Final warnings are going to be sent to about 5,000 suspected offshore tax dodgers by the HM Revenue and Customs.
5,000 recalcitrant tax payers are getting a last chance to pay
The letters are part of the Revenue's continuing campaign to get people to pay tax on income they have hidden in offshore accounts.
The campaign, called the Offshore Disclosure Facility (ODF), was first launched last year and led to 45,000 people paying an extra £400m.
But the Revenue suspects there is still much more tax to be recovered.
There are estimated to be tens of thousands of people who failed to confess when first contacted by HMRC last year and who thus failed to pay the tax, plus interest and also the 10% penalty, by the deadline of 26 November 2007.
The new letter is intended to prompt them to come forward before a full-scale enquiry is launched by their local tax office.
However they will now have to pay higher penalties than during the first phase of the campaign, of at least 30% of the value of the unpaid tax.
Serious cases of evasion may still lead to prosecution.
The letters, along with forms, help sheets, and work sheets, will go out from Monday 17th March and the recipients will have 30 days to reply.
"If you do not return it, we will take further action that may involve formal proceedings to recover the duties, interest and penalties," the letter warns.

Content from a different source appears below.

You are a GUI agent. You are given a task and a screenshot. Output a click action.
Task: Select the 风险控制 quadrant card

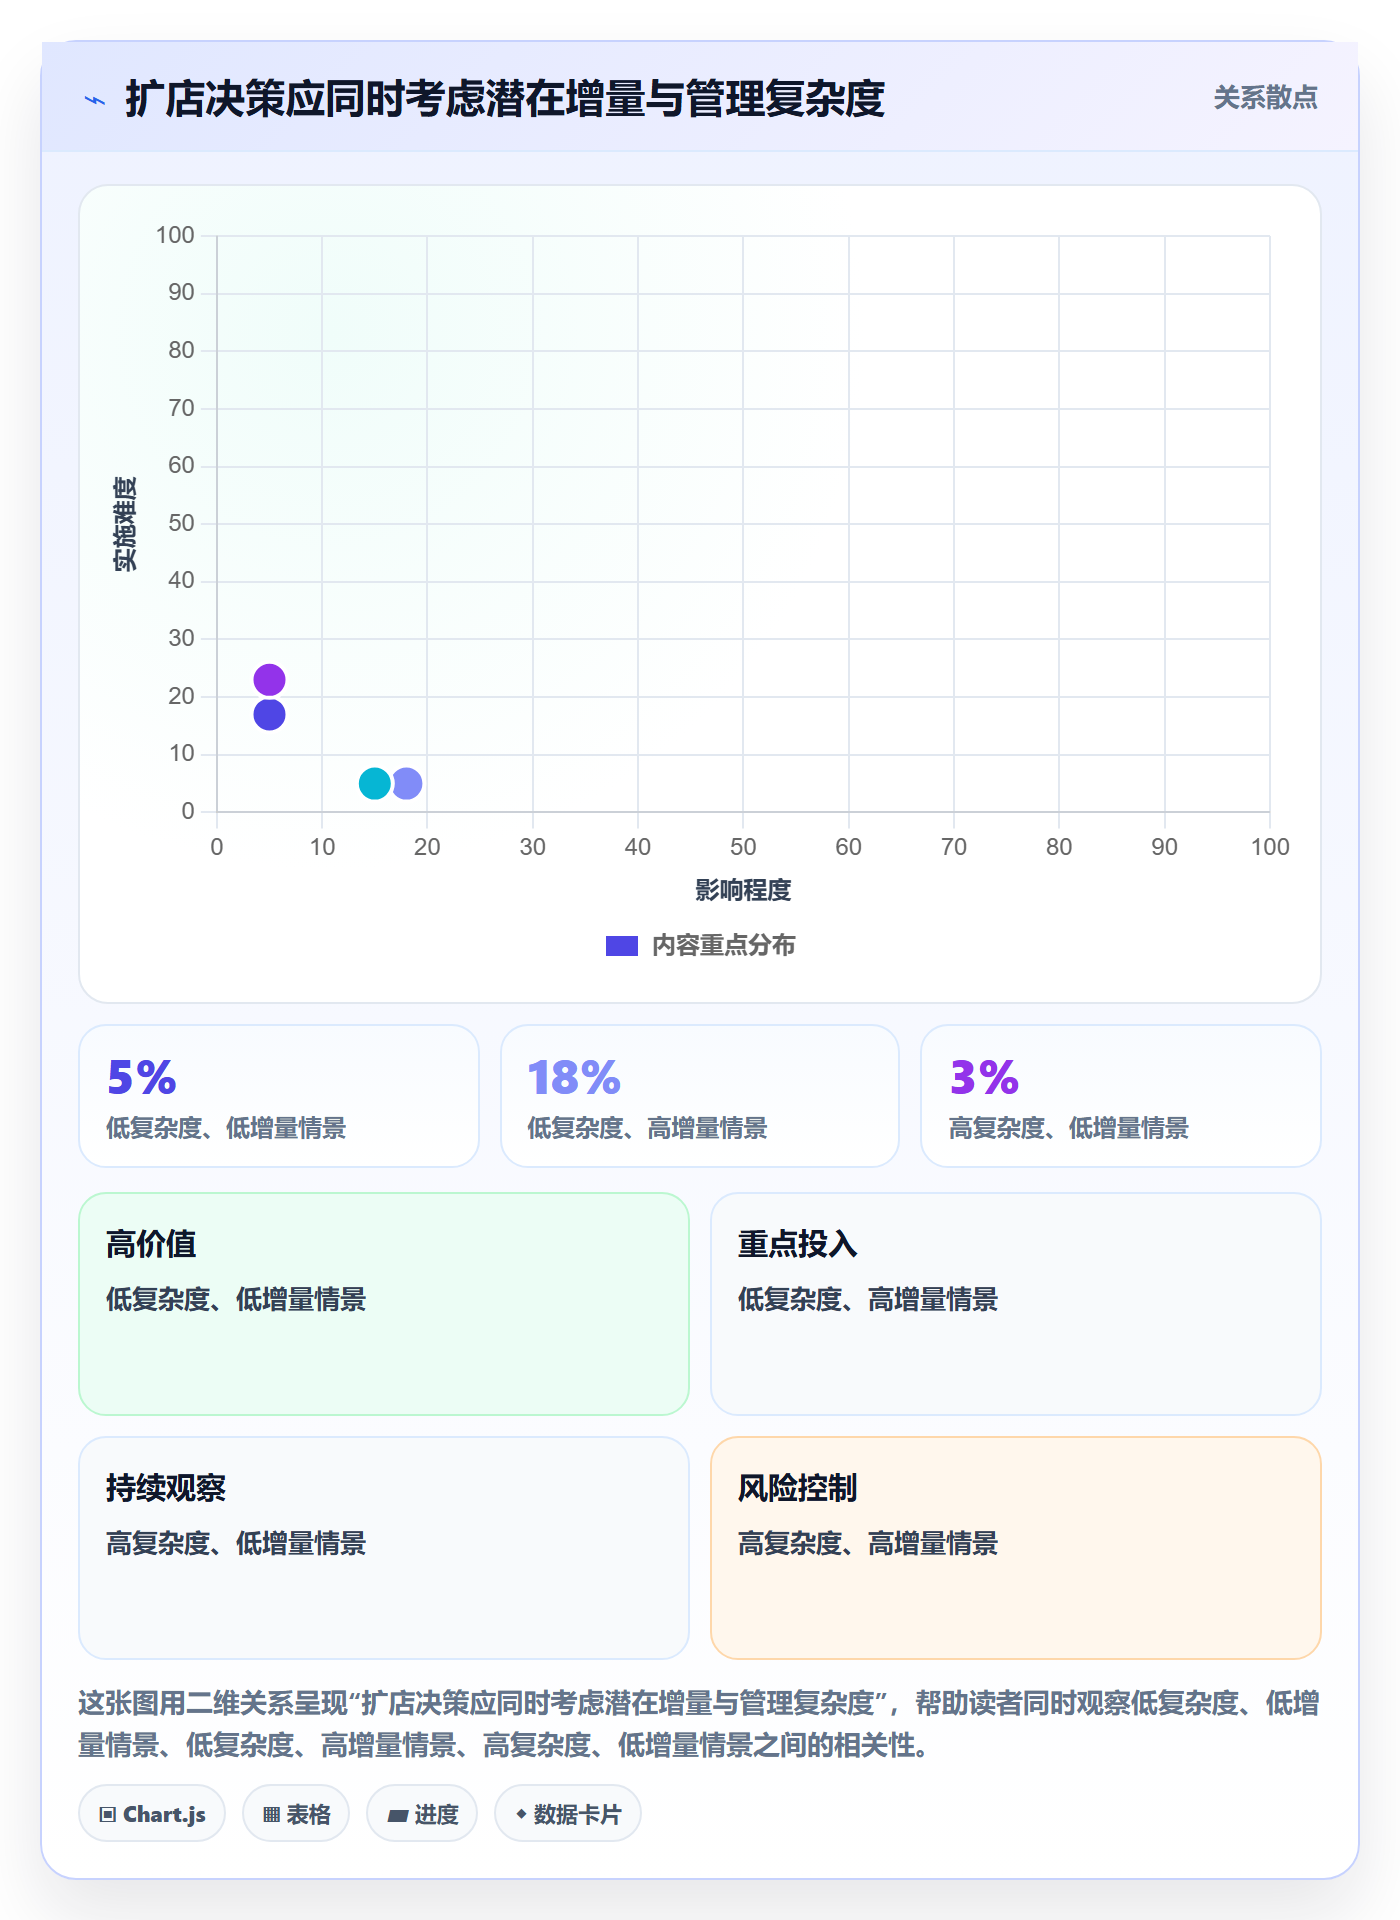point(1016,1548)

Chas Roy-Chowdhury, head of taxation at the Association of Chartered Certified Accountants (ACCA), said anyone receiving the letter should co-operate.
"They are depending very largely on the willingness of offshore account holders to inform the taxman of their financial details.
"But if this is not done proactively, the taxman will find other ways and means, such as targeting banks and finance providers.
"They are intent on getting the information they want," he added.